Glium automatically handles everything automatically and makes all operations memory safe by automatically calling glMemoryFence and glFenceSync/glWaitSync.
OpenGL errors
But glium takes some liberties with the definition of “safe” and is in fact stricter. In addition to memory safety, glium also enforces the lack of OpenGL errors.
When you call an OpenGL function, the OpenGL API lets you check whether it triggered an error by calling glGetError(). This looks similar to the errno mechanism of the standard C library, except that most of the OpenGL functions don’t have any return type or mechanism to indicate that an error was in fact triggered. In order to know whether an operation succeeded, you have no other choice but to call glGetError.
The problem is that glGetError() is slow. On my machine each call to this function takes on average around 0.5µs, and checking for errors after every single function call (which is something that you shouldn’t do by the way) increases the time it takes to draw a frame by as much as 10 to 15%.
To solve this problem, glium tries to make it impossible to have an OpenGL error in the first place. Some errors are easy to prevent, like wrong enumeration values or identifiers to non-existing objects. Some others are prevented through compile-time checks, like preventing a buffer from being used while it is mapped by making mapping a buffer require a &mut Buffer. And some others are prevented through runtime checks.
In order to enforce this, when you compile in debug mode, glium uses the ARB_debug_output extension to detect any potential error. If an error occurs, a panic is triggered and the user is encouraged to report the issue. This may seem invasive, but it is the easiest way to find bugs in glium.
GL_KHR_no_error
Performing runtime checks to avoid OpenGL errors may seem inefficient, after all the driver already performs the exact same checks. The exact cost of using glium compared to raw OpenGL functions remains to be calculated, but I’m confident that it is low. Even if you find the cost too high, glium has an ace up its sleeve: the GL_KHR_no_error and EGL_KHR_create_context_no_error extensions.
These extensions have recently been approved and aren’t supported anywhere yet (as far as I know), but they have a big potential. They allow you to pass a flag during context creation, asking OpenGL not to check for any error and treat errors as undefined behaviors in exchange for a performance gain. Since glium avoids all OpenGL errors in the first place, you can safely use this flag and get that performance gain.
The status of glium
Glium currently has 1,968 commits, 28,686 lines of code in the src directory, 6,964 lines of code in the tests directory, and a build script of around 1.5kloc. For some comparison: hyper has around 13kloc, cargo around 15kloc, image around 12kloc, serde around 16kloc, rustc around 360kloc, and servo around 204kloc.

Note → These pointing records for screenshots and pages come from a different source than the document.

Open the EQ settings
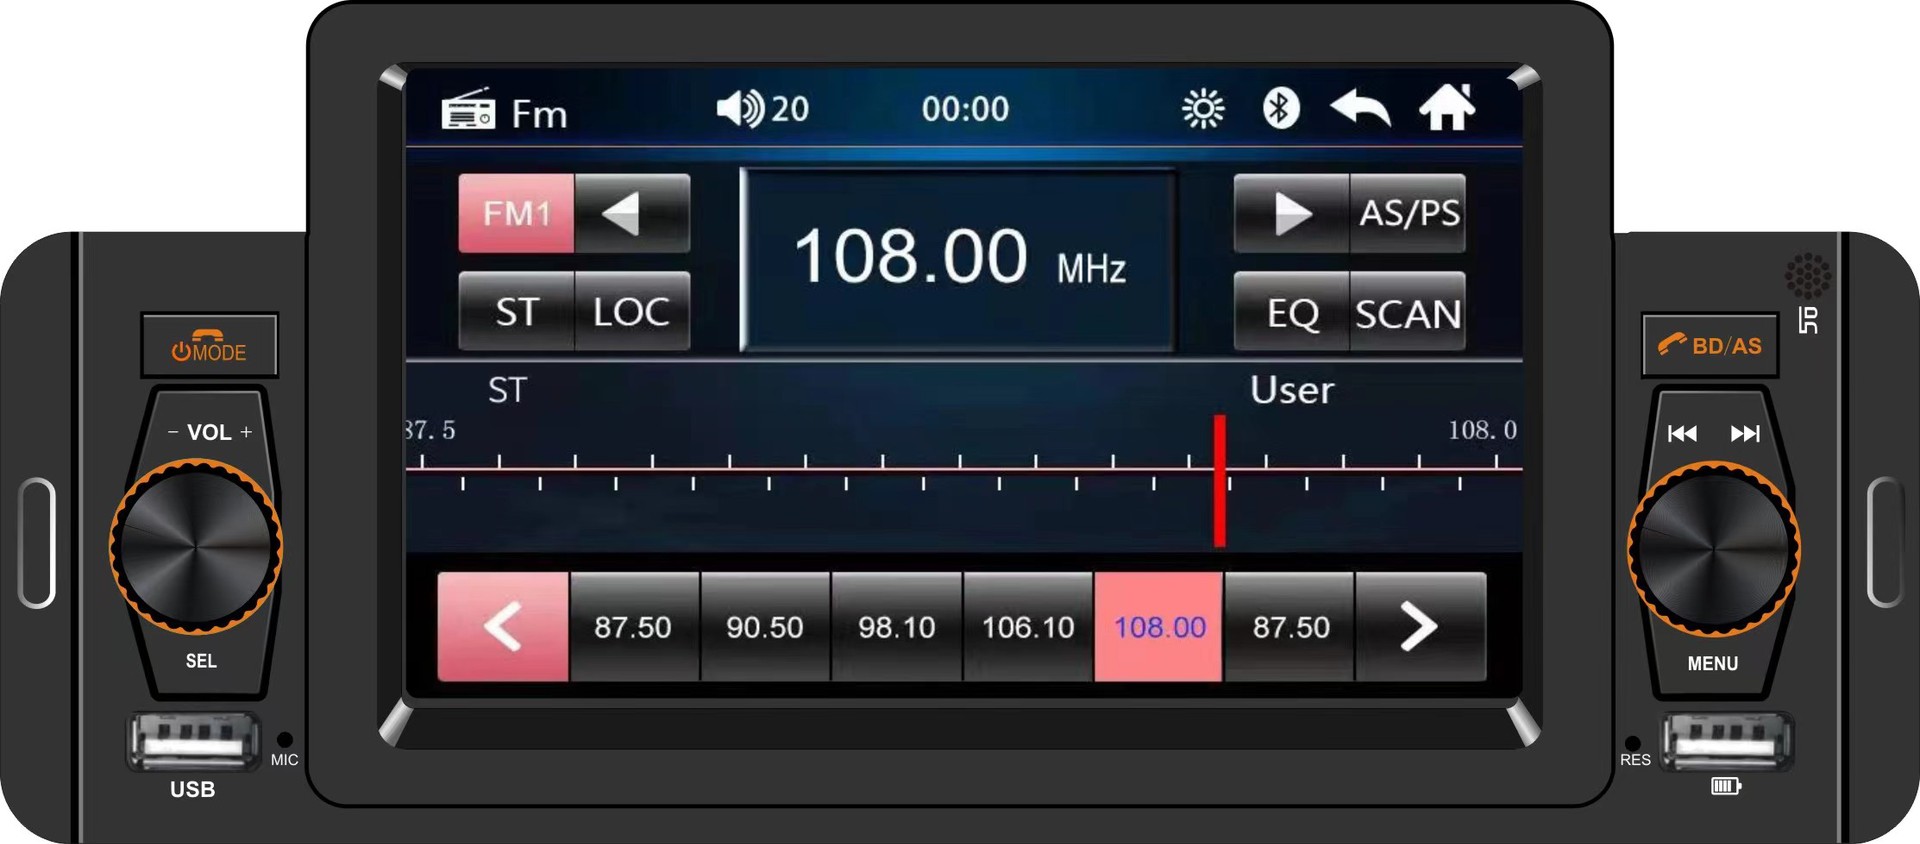Screen dimensions: 1920x844 point(1291,311)
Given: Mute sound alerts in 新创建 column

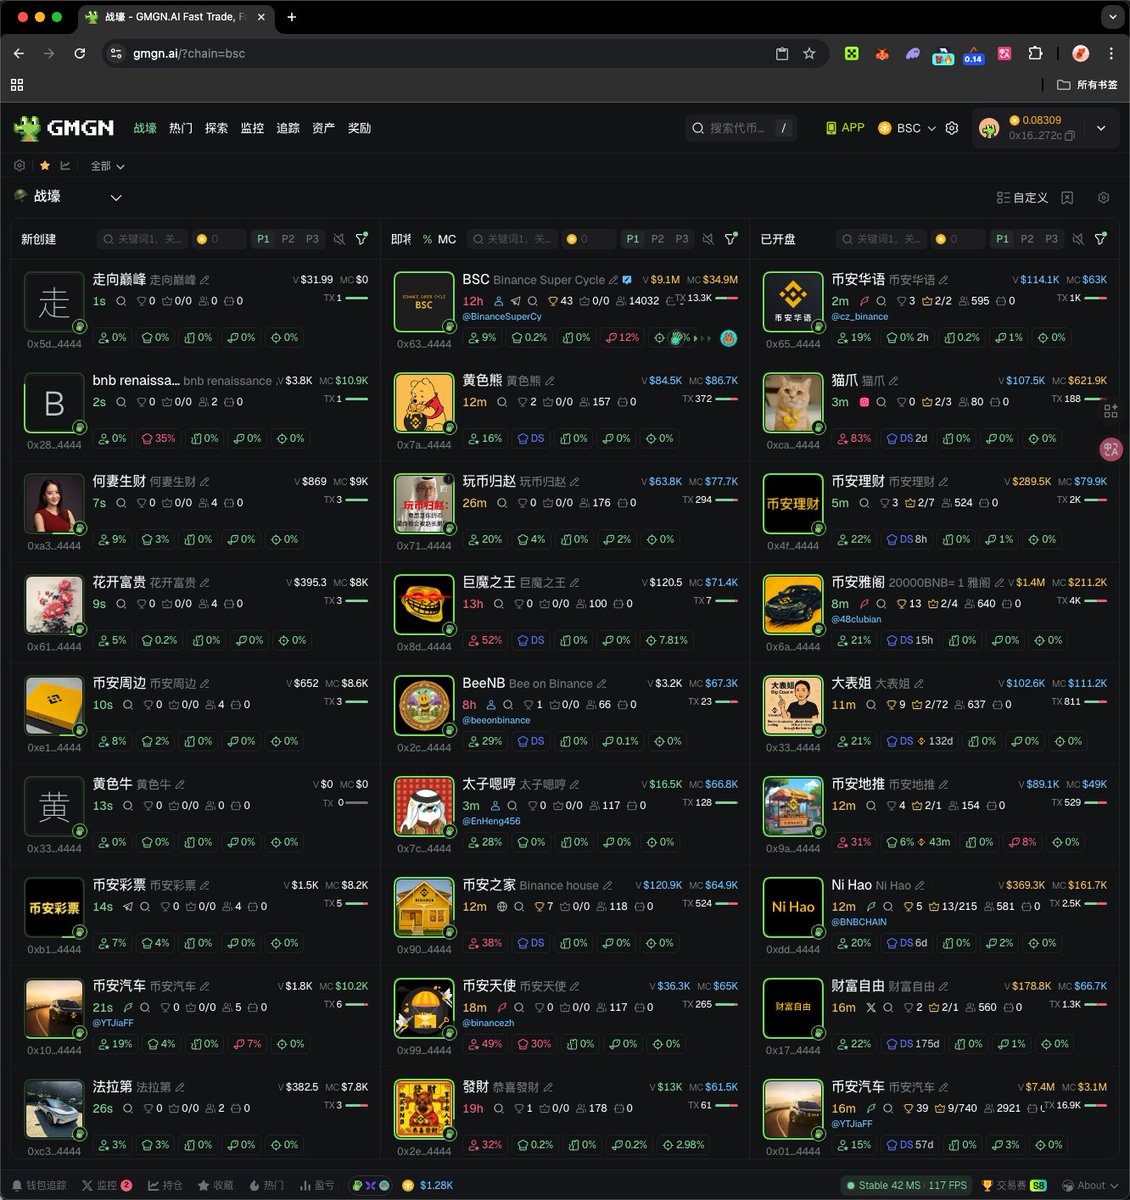Looking at the screenshot, I should (x=339, y=239).
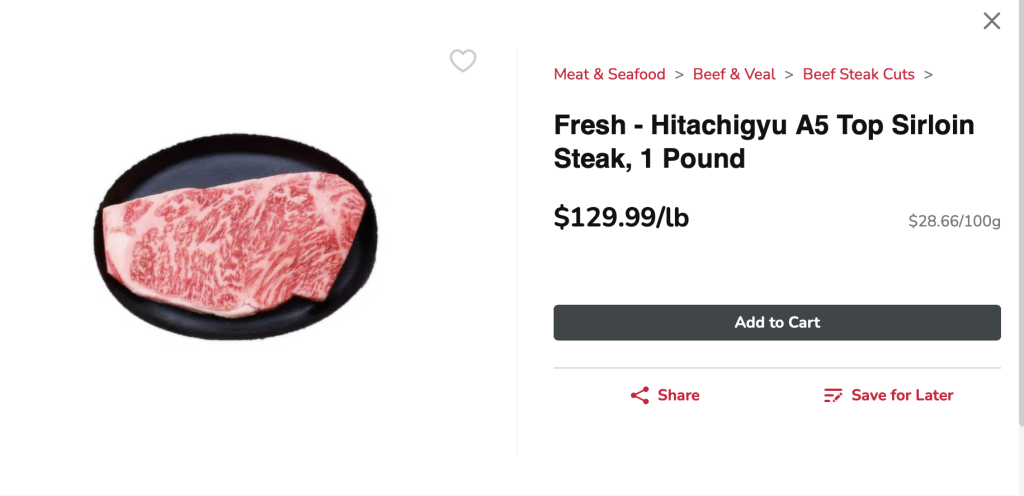Click the Save for Later list icon
The height and width of the screenshot is (496, 1024).
click(833, 395)
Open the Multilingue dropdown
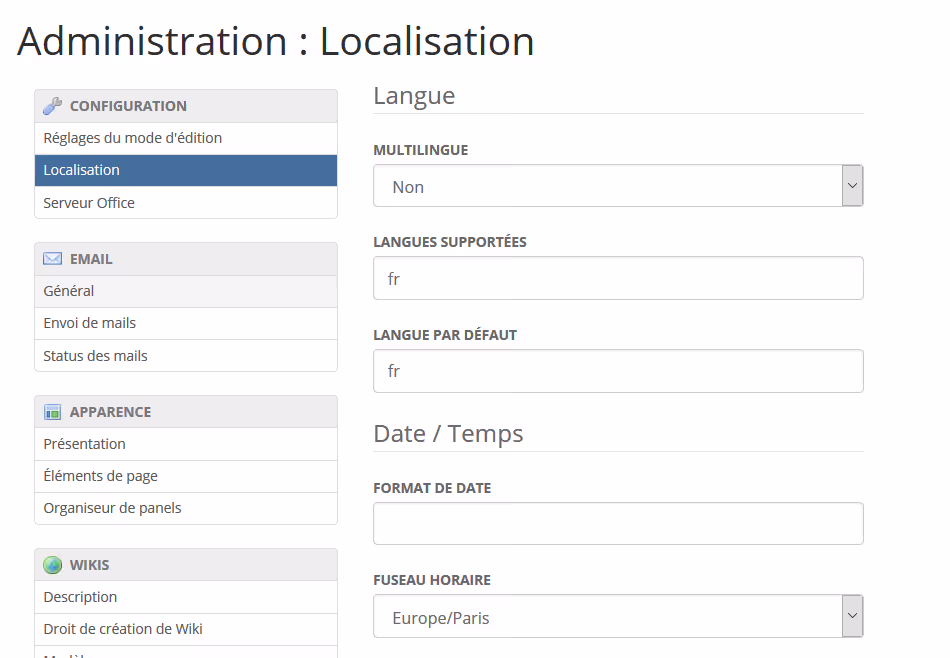 [617, 187]
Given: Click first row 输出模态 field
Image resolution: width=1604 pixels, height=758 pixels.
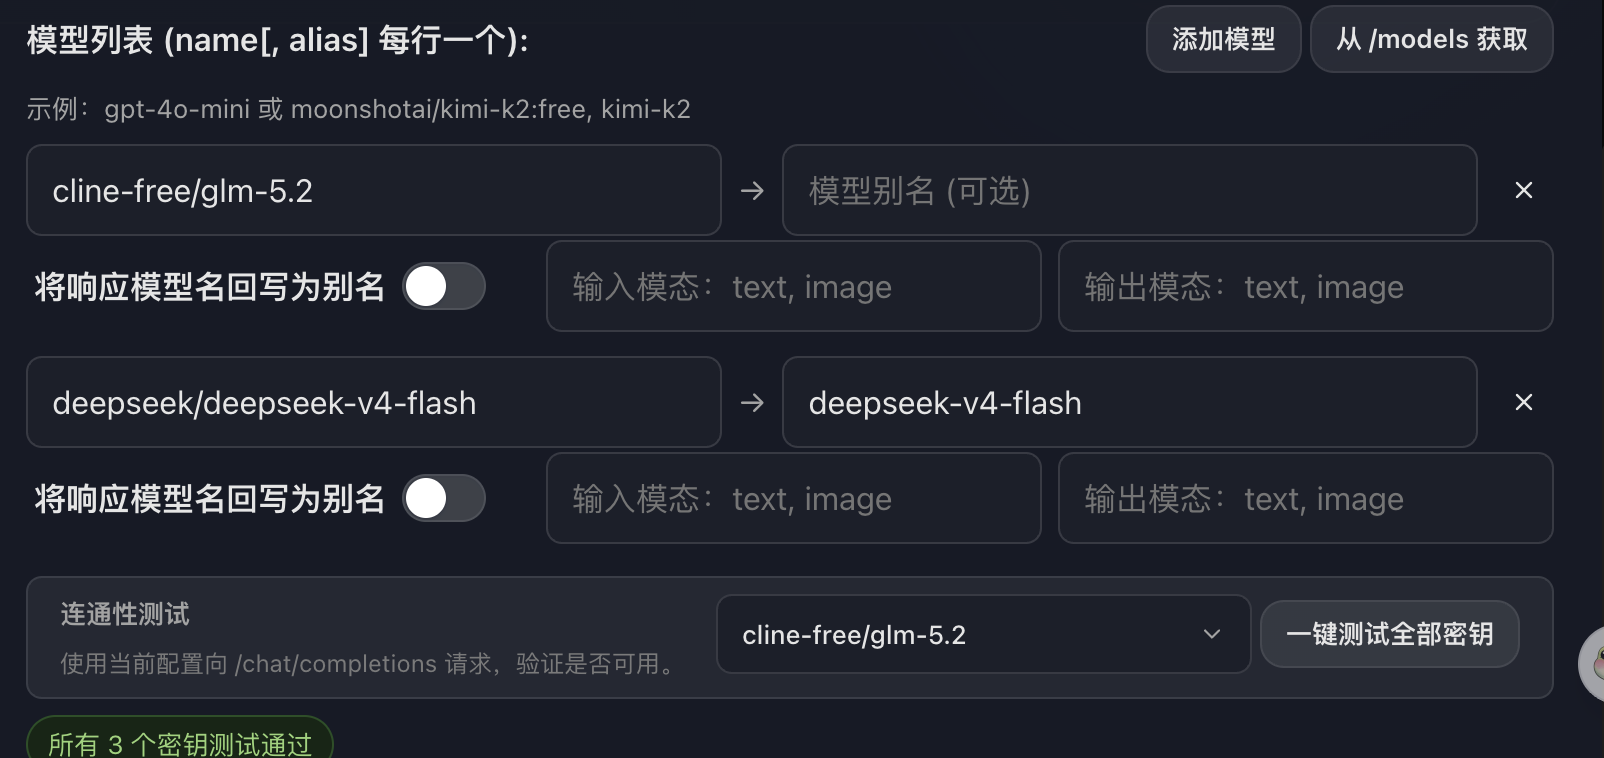Looking at the screenshot, I should coord(1306,286).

At compile-time, the build script generates two files of 13kloc and 20kloc, resulting in a total of around 62k lines of code in a single crate. This is probably one of the biggest single-crate code that exists in Rust right now, and the unfortunate consequence is that glium has encountered some issues such as the compiler reaching the memory limit of travis, triggering a legitimate stack overflow, or taking one hour to compile for example. If you use glium, you should consider using the nightly versions of rustc, as the compile speed improvements make a big difference.
When it comes to OpenGL support, an issue sums up everything that remains to be implemented in terms of features.
The design of glium has been mostly figured out and shouldn’t change too much. However there are still a lot of incorrect or missing things, especially a lot of missing error detections when it comes to textures. Contributions are of course welcome!